In all it's glory! We got a smaller one and put it up, in hopes of keeping it out of Willow's reach. I'm going to have to watch her like a hawk...

It got me thinking about how other people do Christmas. And you know one thing I loved about our tree, growing up? The ornaments were so...hodge-podge. There was no color coordinating. No emphatically particular placement. If anything, it was more like Christmas from the previous 20 years had puked onto the tree, each time. And I loved it. I still do.
(Christmas 2006, my senior year. Ten years ago[!])

There were ornaments my mom had made doing needlepoint, from my parents' first Christmas together. There were certainly handmade ones from school, created by each of us six kids. There were the baby ones of each of us that my mom had made one year at a Relief Society activity. There were a LOT of Hallmark ones. My mom loved getting a few more each year, in their after-Christmas sale. 

The tree would get loaded just about till it was ready to topple over from the weight of all of them. Then we'd plug in the multi-color lights, listen to the tacky Disney Christmas album, and sigh in blissful contentment. 

Sometimes I think pinterest has ruined everything. 

I didn't even know making it look, you know, like a part of the decor of the living room was a thing until I had left the house. What?? Other people don't have this smorgasbord of memories in their living room for a month?!

We also didn't have a cute, hand-made advent calendar. We had the cheap kind, with the cheap chocolates, you get at the grocery store on display next to the check out for three bucks. Did I wish for different? I didn't know people did different, honestly.
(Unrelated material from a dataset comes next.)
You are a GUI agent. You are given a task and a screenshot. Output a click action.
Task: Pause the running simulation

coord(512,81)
It was a part of the tradition! I loved it as it was.

Snow pants was another one. Until I dated a guy who owned a snowboard shop, I didn't even know that there were trends, as far as most snow clothes went. I mean I went to school, and knew certain winter coats were supposed to be cuter than others. And certainly some normal clothes were supposed to be. But snow pants? Or the gloves and hats that go along with it? It was all so fuzzy to me. (I think that was a turn-off for him. Ha.)

It's not like I grew up destitute, but when it snowed, you went to a big mess of gloves and tried to find a pair that kind-of fit you, then called it good. Same with hats, and scarves. I wore hand-me-down snow pants, as far as I can remember, almost always. And they were the bib overall ones. Till I was 20. Still, basically.
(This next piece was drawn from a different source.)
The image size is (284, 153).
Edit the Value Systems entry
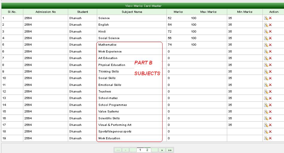tap(266, 112)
Here's some from Christmas, 2008, a year before Sam and I got married.

Honestly I attribute this lack of self-consciousness in snow gear to my brothers. They were confident, and I happily followed in that wake.

I have said before how, yeah, pinterest, but I think also just living in a digital age can wear on me. It's too easy to compare. Instead of seeing what people in your neighborhood do, you see the best of the best, from an entire world of complete strangers. I don't just mean their individual best, I mean like...the top ten most creative people in the country, you see their stuff. But then also the top ten most organized. And the top ten most fun. And the top ten best at money management. So you see these people that have one particular strength, and rather than recognize these people might suck at everything else, you think "I need to match them!" in their one really skilled area, and only take that away from your exposure to them.
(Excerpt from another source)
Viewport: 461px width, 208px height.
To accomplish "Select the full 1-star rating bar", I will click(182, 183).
Am I projecting? I don't think it's supposed to be that way, but that's how I feel.

I have a constant back and forth battle with myself, of wanting not to care but caring what other people think/wanting their approval. Maybe even their praise. But it's weird. These things: the ornaments on my childhood Christmas trees, the advent calendar, the snow clothes. They're like free passes for me.

I just feel really freed when I'm successful at enjoying, thoroughly enjoying, something I know most people wouldn't admire and some might even disdain, in regards to material things. Maybe that's why I refuse to buy a new winter coat and have been wearing the same one for seven years. (Or money, but that's crazy talk.) Or why I still wear this Boston Red Sox t-shirt I got when I was 16. I'm not all the way there yet...but I hope to get there someday.

Saturday, September 24, 2016

Our place

Here's the story, if you haven't heard it yet:

In June, I started really aggressively searching for a place up closer to the U of U for us to live. I knew we could live in family housing there at the U for just below $1100 with all the utilities included, but I really really didn't want to. It's full on apartment living, with cinder block walls, tiny tiny kitchens and paper-thin carpet. It just made me depressed to think about. So I was determined to find somewhere else, for about the same price, within 20 minutes of the U.

But try as I did, we had no luck with anywhere. We were getting quite discouraged. So at the end of a phone call with his parents, when Sam's mom asked him, "Is there anything we can do for you?" When he normally says no, he said (not seriously) "You can buy us a house."

Well being the people they are, they hopped on KSL, and before we knew it they had bought us a mobile home. Seriously! Insane!! It's about five minutes North of Fort Union, bordering both Holladay and Murray. It's theirs, they bought it cash and will sell it after we move out...but it's a tremendous blessing for now. Because they bought it cash they don't have to pay for a mortgage, so neither do we. But because it's in one of those...'mobile home communities,' aka a trailer park, the land that it's on isn't owned by them. So it's kind of like having landlords, in that way. We are responsible for what's called a lot fee, and all the utilities.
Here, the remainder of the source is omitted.